As far as I know sealing anodized aluminum consists of immersion in boiling water** to cause a reaction that causes the pores to swell shut. The advantage to the dye is that you can tell by handling and having the dye smudge off or not if it's been sealed, but they can still (somehow) manage to skip that step. I've heard of the same failure with respect to alodine/iridite/conversion coat. It's not yellow because it has to be, but so the parts that haven't been alodined can be separated from those that are. Clear alodine is available, but discriminated against.

**Further reading says something about sub-boiling temp nickel-acetate solution. Scratch me from any list of potential anodize suppliers.

Also read for fatigue life concerns
http://www.eng-tips.com/viewthread.cfm?qid=181591
http://www.eng-tips.com/viewthread.cfm?qid=198812
http://www.eng-tips.com/viewthread.cfm?qid=137386

RE: Anodising Aluminium!

(OP)
Thanks for your tips. Will Taylor - Like I said they are not structural(is an enclosure for pcb's). Finish is left at as machined. I am not sure what do you mean by "Are these parts to be left bare or primed/painted, etc? " as my question was to find an alternate to priming/painting? The alodining/anodising is mainly to prevent corrosion & then we have the product aesthetics. Our part is located in the rear. It is not subjected to direct sunlight.

RE: Anodising Aluminium!

var10,

Chemical film finishes are conductive, and act as part of a Faraday cage, protecting electronics from EMI/RFI. If you have printed circuit boards, I strongly recommend chemical film (RoHS compliant).

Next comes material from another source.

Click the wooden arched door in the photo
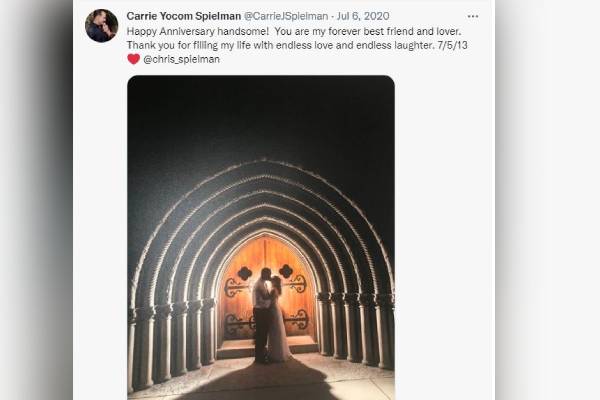 coord(290,290)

If you are not designing primary aircraft structure, I recommend aluminium 6061-T6 for machining, and aluminium 5052-H32 for sheet metal. The high strength, aircraft grades are less corrosion resistant, and require more protection. Generally, we don't paint electronics enclosures.

The down side of chemical film is that it is not tough, and that it has the same galling characteristics as uncoated aluminium. These should not be an issue with an electronics housing.

--
JHG

RE: Anodising Aluminium!

As drawoh noted, there are some alodine processes that produce a conductive surface, which is important for components that must be electrically bonded. But alodine chem films do not really provide suitable corrosion protection by themselves for most applications. Alodine is not very durable and can easily be damaged, but it is also very easy to touch up.

Alodine has long been used as a surface prep for primer and paint on aluminum substrates, mostly because primers have a hard time adhering to bare aluminum. If prime and paint are required, the process can be quite labor intensive with components that are painted prior to installation. The faying surfaces of flanges and individual bolt/nut faces must usually be masked by hand. var10 mentioned that this application was an enclosure for pcb's, but the only electronics housings I can recall being primed/painted were those used in dirty/wet/corrosive environments. However, I have seen electronic enclosures/housings that used a combination of anodize and alodine surface coatings. The (black) anodize was used on all of the exterior surfaces, but all of the housing's flange faying surfaces and interior surfaces were masked during anodize and then coated with a conductive type of alodine chem film to allow electrical bonding.

Lastly, as 3DDave noted if a penetrant inspection is required on the component, the primer/paint coatings must be removed.